Legal changes already under way
The patent system is already in the throes of dramatic change, the impact of which we are only now beginning to feel.
Even in the two years since that 60% statistic, we’ve seen a sea change in patent law. To alter the patent landscape yet again risks undermining the value of all patents, not just the PAEs’. The proposed reforms are intended to chill abusive PAE activity, but they would have the same impact on small inventors and universities, who are also entities that don’t manufacture anything. Yet we would not consider them “trolls.”
The changes that have already taken place came from both Congress and the courts.
The Supreme Court, in particular, decided numerous cases in 2014 that could alter dramatically the ability of PAEs to operate. The court made it easier, for example, to force PAEs to pay their opponents’ attorney fees when the PAE loses, making trolls’ suits riskier and potentially less profitable.
Most importantly, the Supreme Court’s decision in Alice Corporation v CLS Bank has dramatically altered the law governing which types of inventions are eligible for patent protection.
Alice invalidated a particular business method – a way to reduce the risk in a financial transaction of one party not carrying through on the agreement. The Supreme Court concluded that the method was merely an “abstract idea.” The patent in essence claimed the idea of avoiding these risks and merely used conventional computer technology to achieve it. According to the Supreme Court, that is not enough to constitute a patentable invention.
The Supreme Court’s decision has created a flood of other decisions invalidating patents on similar inventions, along with those relating to computer software, because courts view them as merely abstract ideas that are being implemented through routine mechanisms. The US Court of Appeals for the Federal Circuit – the court hearing all patent appeals across the country – has found only one patent valid on these grounds in the post-Alice world, invalidating numerous others. These are the areas in which PAEs often operate, and many of their patents are now likely dead.
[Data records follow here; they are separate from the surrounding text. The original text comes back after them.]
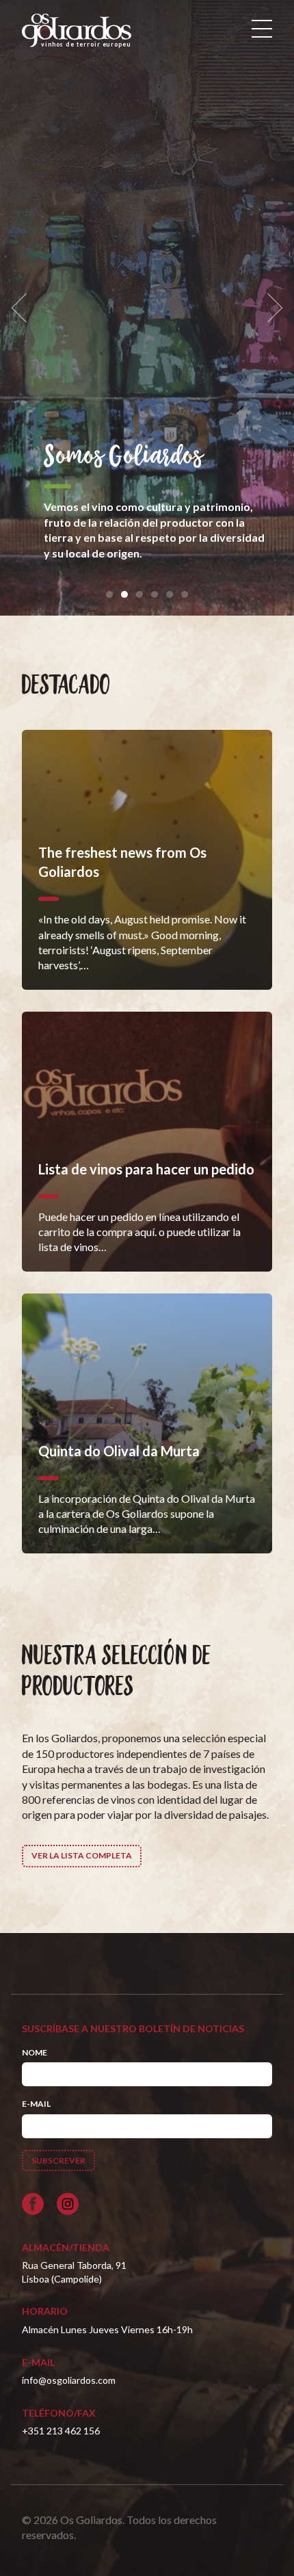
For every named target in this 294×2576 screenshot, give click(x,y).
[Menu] (262, 29)
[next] (271, 308)
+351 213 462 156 (61, 2430)
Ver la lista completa (81, 1855)
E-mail (36, 2104)
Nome (34, 2052)
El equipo (104, 442)
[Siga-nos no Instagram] (68, 2204)
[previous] (23, 308)
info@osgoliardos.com (69, 2380)
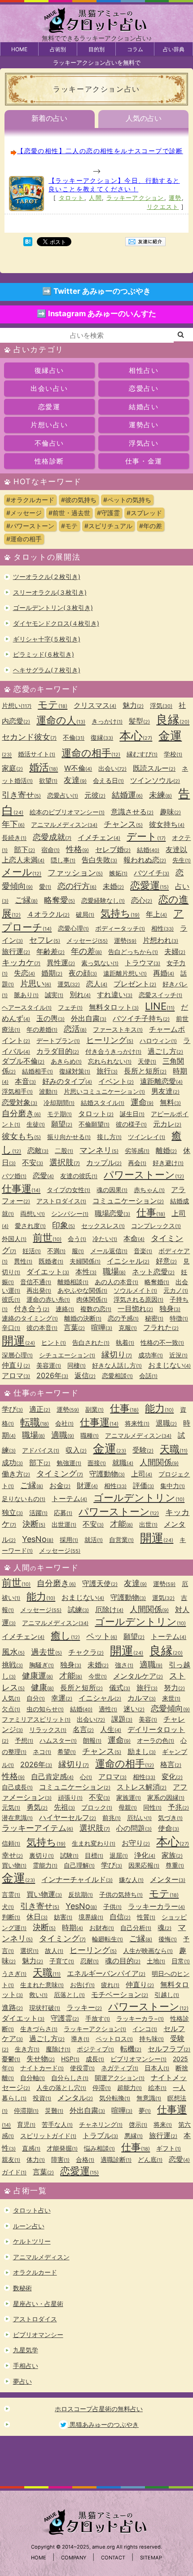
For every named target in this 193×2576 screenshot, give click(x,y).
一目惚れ (135, 1308)
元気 (11, 1807)
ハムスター (58, 1740)
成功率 (150, 1355)
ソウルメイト (135, 1290)
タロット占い (32, 2210)
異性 (23, 1261)
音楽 (143, 1251)
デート (146, 836)
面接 (97, 1463)
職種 (89, 1435)
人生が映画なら (148, 1950)
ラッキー (84, 2007)
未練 (160, 795)
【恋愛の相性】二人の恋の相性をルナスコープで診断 (100, 151)
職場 (114, 1271)
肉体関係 (91, 1299)
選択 (29, 1950)
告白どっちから (133, 951)
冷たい (104, 1238)
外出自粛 (88, 1018)
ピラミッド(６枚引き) (43, 654)
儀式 (119, 1687)
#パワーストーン (30, 526)
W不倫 (78, 768)
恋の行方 (76, 886)
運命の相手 (90, 753)
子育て (61, 1961)
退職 (166, 1422)
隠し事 (63, 860)
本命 (134, 1238)
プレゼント (135, 983)
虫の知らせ (45, 1709)
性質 (146, 1917)
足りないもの (23, 1498)
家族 (172, 1855)
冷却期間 (59, 1102)
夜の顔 (83, 972)
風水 (13, 1652)
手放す (97, 2018)
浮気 (161, 705)
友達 (75, 780)
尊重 (175, 1865)
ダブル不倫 (23, 1060)
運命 (142, 1102)
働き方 (16, 1473)
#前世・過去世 (69, 513)
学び (12, 1409)
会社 (64, 1423)
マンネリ (98, 1150)
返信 (85, 1375)
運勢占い (143, 424)
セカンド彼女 (29, 737)
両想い (32, 1213)
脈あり (26, 995)
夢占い (22, 2381)
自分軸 (32, 2077)
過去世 (46, 1652)
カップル (104, 1162)
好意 (166, 1260)
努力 (174, 1687)
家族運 (128, 1797)
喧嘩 (101, 1327)
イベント (116, 1081)
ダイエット (47, 1271)
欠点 (11, 1709)
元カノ (175, 1290)
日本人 (157, 2068)
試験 (69, 1855)
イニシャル (128, 1260)
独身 (169, 1308)
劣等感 (137, 1150)
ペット (101, 1636)
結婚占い (143, 406)
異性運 (61, 962)
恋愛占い (143, 388)
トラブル (100, 2135)
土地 (156, 1961)
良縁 (172, 719)
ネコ (42, 1751)
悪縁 (133, 2135)
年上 (156, 914)
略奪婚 (157, 1282)
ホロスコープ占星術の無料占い (99, 2409)
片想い (16, 705)
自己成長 (17, 1787)
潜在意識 (17, 1817)
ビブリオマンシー (138, 2059)
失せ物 (40, 2058)
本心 (135, 735)
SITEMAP (151, 2557)
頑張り (70, 1797)
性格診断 (49, 461)
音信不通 (35, 1282)
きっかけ (107, 721)
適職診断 (116, 2159)
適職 (62, 1435)
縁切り (116, 1354)
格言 (170, 1764)
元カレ (167, 1123)
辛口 (11, 1327)
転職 (34, 1422)
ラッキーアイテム (37, 1828)
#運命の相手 (24, 539)
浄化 (144, 1855)
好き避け (168, 1162)
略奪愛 (59, 900)
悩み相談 (99, 2148)
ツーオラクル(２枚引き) (46, 576)
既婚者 (51, 1261)
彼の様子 (131, 1124)
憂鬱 (11, 2059)
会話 (148, 1375)
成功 (12, 1462)
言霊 (11, 1894)
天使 (147, 1061)
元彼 (94, 795)
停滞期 (26, 2110)
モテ (52, 704)
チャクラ (86, 1652)
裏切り (41, 1855)
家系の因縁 (165, 1797)
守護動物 (107, 1473)
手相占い (25, 2365)
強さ (124, 1665)
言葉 (74, 1327)
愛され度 (30, 1225)
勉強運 (69, 1463)
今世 (97, 1676)
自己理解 (79, 1865)
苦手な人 (57, 2124)
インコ (144, 2029)
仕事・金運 (143, 461)
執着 (125, 1342)
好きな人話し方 (117, 1365)
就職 (122, 1462)
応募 (63, 1512)
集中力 (172, 1485)
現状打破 (44, 2007)
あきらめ (66, 1061)
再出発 (38, 1290)
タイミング (59, 1473)
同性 (152, 1807)
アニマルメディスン (64, 824)
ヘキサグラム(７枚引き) (46, 670)
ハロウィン (158, 1040)
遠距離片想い (125, 973)
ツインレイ (146, 1136)
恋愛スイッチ (160, 995)
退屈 (119, 1855)
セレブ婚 (113, 849)
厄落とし (69, 1994)
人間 (95, 197)
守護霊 (65, 2018)
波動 (48, 1091)
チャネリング (101, 2124)
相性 (162, 928)
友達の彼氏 (78, 1176)
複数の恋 (95, 1308)
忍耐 (89, 1961)
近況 (178, 1355)
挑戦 (12, 1664)
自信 (120, 1916)
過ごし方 (165, 1051)
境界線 (91, 1917)
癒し (65, 1635)
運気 (68, 984)
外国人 (14, 1238)
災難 (54, 2110)
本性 (85, 1271)
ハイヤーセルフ (67, 1817)
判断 (11, 1917)
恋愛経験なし (103, 900)
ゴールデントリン (138, 1497)
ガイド (14, 2172)
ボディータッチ (120, 928)
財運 (87, 1485)
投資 (42, 2098)
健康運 (37, 1675)
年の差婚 (41, 1029)
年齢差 (50, 951)
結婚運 (127, 795)
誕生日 (132, 1114)
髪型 (139, 720)
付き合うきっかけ (113, 1051)
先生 (181, 860)
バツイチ (151, 872)
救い (38, 1994)
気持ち (120, 913)
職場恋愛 (112, 1213)
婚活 (43, 767)
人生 (110, 1729)
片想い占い (49, 424)
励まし (141, 1751)
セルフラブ (169, 2048)
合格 (85, 2159)
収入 (76, 1449)
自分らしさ (69, 2077)
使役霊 (82, 2068)
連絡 (65, 1308)
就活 (93, 1539)
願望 (61, 1123)
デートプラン (58, 1040)
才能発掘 (62, 2148)
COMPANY (73, 2557)
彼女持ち (166, 824)
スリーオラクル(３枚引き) (50, 592)
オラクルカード (35, 2272)
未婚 (113, 886)
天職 (174, 1449)
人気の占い (144, 118)
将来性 (137, 1423)
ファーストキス (118, 1029)
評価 (143, 1485)
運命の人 (60, 720)
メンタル (75, 2097)
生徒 (35, 1124)
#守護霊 (108, 513)
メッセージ (87, 940)
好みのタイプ (67, 1081)
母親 (127, 1807)
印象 (63, 1225)
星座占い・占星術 (38, 2303)
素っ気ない (99, 963)
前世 (47, 1237)
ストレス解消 (142, 1786)
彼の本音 (41, 1327)
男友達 (165, 1091)
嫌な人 (131, 1879)
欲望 (48, 780)
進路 (12, 2007)
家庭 (12, 768)
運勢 (175, 197)
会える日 (108, 780)
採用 (69, 1539)
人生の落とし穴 (61, 2087)
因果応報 (143, 1865)
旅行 (107, 1070)
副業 (94, 1409)
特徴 (179, 1318)
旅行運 (16, 951)
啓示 (138, 2124)
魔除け (58, 2049)
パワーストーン (144, 1174)
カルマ (141, 1697)
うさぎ (14, 1973)
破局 (85, 914)
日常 (180, 1961)
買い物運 (44, 1894)
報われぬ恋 (144, 859)
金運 (109, 1448)
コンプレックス (156, 1225)
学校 (173, 754)
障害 (60, 2159)
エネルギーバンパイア (106, 1973)
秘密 (154, 1318)
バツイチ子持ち (141, 1018)
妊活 (31, 1251)
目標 (94, 1855)
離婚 (166, 1150)
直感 (31, 2148)
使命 (168, 1828)
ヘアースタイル (27, 1007)
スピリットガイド (48, 2135)
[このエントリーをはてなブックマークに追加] (27, 243)
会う (77, 1238)
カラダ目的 (57, 1051)
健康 (42, 1687)
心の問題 (134, 1828)
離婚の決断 (82, 1318)
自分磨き (21, 1113)
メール (21, 872)
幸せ (12, 1855)
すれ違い (114, 994)
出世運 (64, 1524)
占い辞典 (173, 49)
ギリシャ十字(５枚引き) (46, 639)
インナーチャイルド (77, 1879)
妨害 (63, 1917)
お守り (136, 1842)
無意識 (148, 2098)
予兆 (178, 1807)
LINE (160, 1006)
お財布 (101, 1927)
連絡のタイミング (30, 1318)
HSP (70, 2059)
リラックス (47, 1729)
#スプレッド (144, 513)
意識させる (132, 811)
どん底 (150, 2159)
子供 (112, 1906)
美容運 (48, 1365)
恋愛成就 (52, 837)
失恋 (24, 972)
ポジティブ (95, 2049)
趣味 (170, 811)
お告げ (82, 1984)
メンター (167, 1879)
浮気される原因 (138, 1299)
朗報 (92, 1740)
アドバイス (40, 1450)
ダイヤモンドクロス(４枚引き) (56, 623)
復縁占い (49, 370)
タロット (71, 197)
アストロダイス (61, 1201)
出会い (112, 768)
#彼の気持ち (78, 500)
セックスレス (103, 1225)
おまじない (169, 1365)
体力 (35, 2159)
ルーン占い (28, 2226)
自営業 (121, 1539)
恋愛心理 (73, 928)
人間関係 (159, 1462)
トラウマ (142, 962)
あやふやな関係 (82, 1290)
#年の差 (150, 526)
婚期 (51, 972)
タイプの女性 (68, 1189)
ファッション (75, 872)
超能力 (129, 2087)
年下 (13, 824)
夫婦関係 (85, 1261)
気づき (170, 1817)
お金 (59, 1485)
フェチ (70, 1007)
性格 (77, 849)
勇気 (37, 1807)
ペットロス (114, 2038)
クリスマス (95, 705)
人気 (11, 1698)
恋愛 (43, 1175)
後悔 (167, 1939)
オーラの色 (155, 1740)
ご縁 (26, 900)
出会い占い (49, 388)
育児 (26, 2124)
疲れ (110, 1984)
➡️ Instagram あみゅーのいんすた (96, 313)
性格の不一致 (162, 1342)
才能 (121, 1524)
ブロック (96, 1807)
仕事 (150, 1212)
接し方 (109, 1136)
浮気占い (143, 443)
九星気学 (25, 2350)
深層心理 (17, 1355)
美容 (148, 1719)
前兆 (111, 1817)
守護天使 (100, 1583)
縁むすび (142, 754)
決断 (33, 1524)
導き (80, 2038)
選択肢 (64, 1162)
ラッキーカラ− (140, 2018)
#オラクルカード (30, 500)
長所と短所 (145, 1070)
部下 (24, 849)
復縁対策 (74, 1071)
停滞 (101, 2087)
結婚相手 (37, 1071)
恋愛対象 (19, 1102)
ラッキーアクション (135, 197)
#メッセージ (24, 513)
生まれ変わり (93, 1843)
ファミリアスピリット (36, 1719)
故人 (54, 1950)
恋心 (141, 900)
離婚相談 (72, 1282)
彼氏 (11, 1299)
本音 (25, 1081)
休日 (37, 1916)
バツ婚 (14, 1176)
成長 (95, 2059)
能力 (159, 1408)
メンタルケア (138, 1675)
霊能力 (45, 1865)
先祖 (64, 1807)
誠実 (54, 995)
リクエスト (163, 206)
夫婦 (174, 951)
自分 (35, 1698)
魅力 (133, 705)
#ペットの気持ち (127, 500)
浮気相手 (17, 1091)
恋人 (96, 983)
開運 (18, 1341)
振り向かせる (69, 1136)
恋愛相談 (117, 1375)
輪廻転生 (107, 1939)
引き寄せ (21, 795)
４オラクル (48, 914)
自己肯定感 (52, 1776)
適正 (39, 1409)
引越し (166, 1994)
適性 (108, 1709)
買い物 (14, 1865)
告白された (91, 1342)
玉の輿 (50, 1018)
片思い (35, 983)
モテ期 (59, 1114)
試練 (78, 1609)
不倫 (73, 737)
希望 (66, 1751)
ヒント (53, 1342)
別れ (80, 994)
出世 (148, 1524)
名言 (83, 1729)
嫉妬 (118, 873)
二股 (64, 1150)
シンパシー (69, 1213)
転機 (130, 2048)
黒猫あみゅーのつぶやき (103, 2424)
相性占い (143, 370)
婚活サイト (36, 754)
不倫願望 (94, 1124)
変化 (172, 1776)
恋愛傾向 (170, 1708)
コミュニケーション (128, 1200)
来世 (171, 1698)
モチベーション (119, 1994)
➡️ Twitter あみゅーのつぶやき (96, 291)
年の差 (86, 951)
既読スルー (154, 768)
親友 (11, 2159)
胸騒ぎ (41, 1665)
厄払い (139, 1817)
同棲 (76, 1365)
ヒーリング (109, 1040)
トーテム (69, 1498)
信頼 (11, 1843)
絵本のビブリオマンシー (67, 812)
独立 (12, 1512)
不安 (32, 1162)
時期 (72, 1927)
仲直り (16, 1365)
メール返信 (108, 1251)
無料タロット (114, 1007)
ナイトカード (42, 2068)
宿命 (50, 849)
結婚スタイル (102, 1102)
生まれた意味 (42, 1984)
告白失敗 (99, 859)
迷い (134, 1708)
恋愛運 (49, 406)
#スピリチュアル (108, 526)
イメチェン (99, 837)
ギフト (168, 2148)
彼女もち (21, 1136)
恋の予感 (123, 1318)
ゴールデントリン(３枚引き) (53, 607)
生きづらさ (38, 2029)
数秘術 (22, 2288)
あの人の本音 (116, 1282)
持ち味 (151, 2038)
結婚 (148, 849)
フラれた (161, 1327)
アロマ (16, 1375)
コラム (135, 49)
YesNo (37, 1539)
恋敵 (37, 1150)
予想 (24, 1740)
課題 (121, 1718)
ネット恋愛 (153, 1271)
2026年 (52, 1375)
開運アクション (120, 2077)
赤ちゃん (149, 1189)
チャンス (123, 824)
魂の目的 (122, 1960)
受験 (143, 1449)
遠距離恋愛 (161, 1081)
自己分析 (135, 1927)
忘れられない (110, 1061)
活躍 (38, 1512)
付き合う (31, 1308)
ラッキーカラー (156, 1906)
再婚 (163, 972)
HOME (19, 49)
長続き (14, 837)
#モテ (69, 526)
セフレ (44, 940)
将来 (163, 2124)
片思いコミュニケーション (104, 1091)
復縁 (102, 737)
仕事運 (21, 1188)
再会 (137, 1162)
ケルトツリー (32, 2241)
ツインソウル (155, 780)
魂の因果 (111, 1189)
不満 (56, 1251)
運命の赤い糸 (48, 1299)
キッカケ (21, 962)
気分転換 (114, 2098)
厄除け (109, 1609)
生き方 (27, 2049)
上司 (141, 1473)
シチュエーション (67, 1355)
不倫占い (49, 443)
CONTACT (113, 2557)
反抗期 (80, 1894)
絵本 (157, 2087)
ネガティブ (119, 2068)
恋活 (75, 1029)
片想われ (160, 940)
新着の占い (49, 118)
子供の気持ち (121, 1894)
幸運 (61, 1697)
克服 (127, 1327)
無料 (170, 1102)
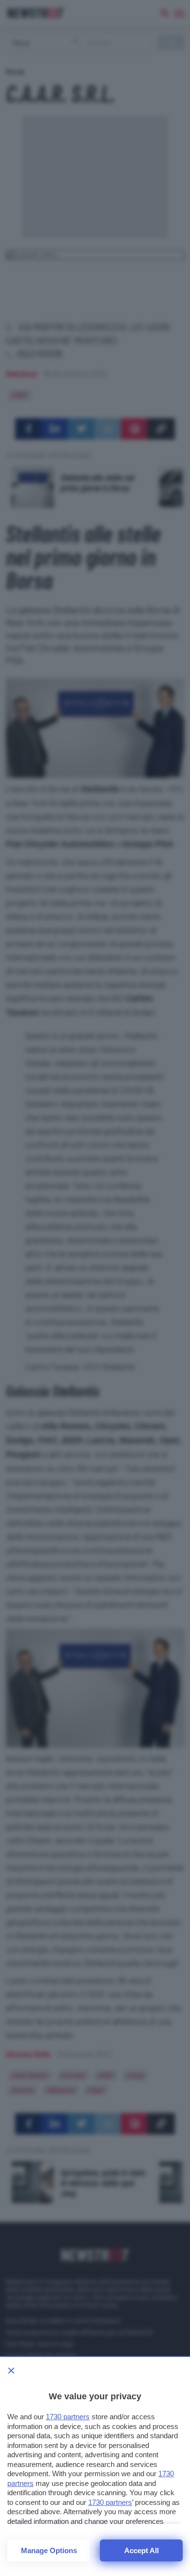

For its part, Congress substantially reworked the patent system in 2011 when it passed the America Invents Act (AIA).
Among other changes, the AIA created new procedures at the United States Patent and Trademark Office (USPTO) that provide alternatives for challenging patents that are faster and cheaper than litigation.
In particular, the AIA created the “Covered Business Method” (CBM) procedure that targets business-method patents, the favorite playground of PAEs.
Changes need time to percolate through the system
The CBM procedure began in September 2012. These proceedings can take some time, so we are only now beginning to see the fruits of this and other new procedures at the USPTO. Indeed, the Federal Circuit just decided its very first appeal from a CBM proceeding on July 9.
While these proceedings are proving to be popular with parties seeking to challenge patents, the cases are only now making their way through the USPTO and on to the Federal Circuit. Many uncertainties remain about their impact, but all signs suggest these proceedings are meeting, if not exceeding, expectations as a cheaper alternative to challenge bad patents, including those in the hands of PAEs.
As a result of these legislative and judicial actions, the patent system is already in a state of flux, and much of the change is directed to PAE abuses. So why mess with things now?
Of course, when litigants abuse the patent system, it is costly to everyone, and undoubtedly some PAEs are abusing the system. But Congress should be sure that new reforms don’t do more harm than good. Further congressional action now of the wrong kind could reduce the value of patents if it makes it too costly or risky to enforce legitimate patents.
One of the first things we are taught in drivers’ education is that over-correcting the steering wheel can actually be worse than merely staying the course. Congress’ well-meaning legislative proposals run the risk of acting prematurely and over-correcting the patent system, potentially driving it off the road.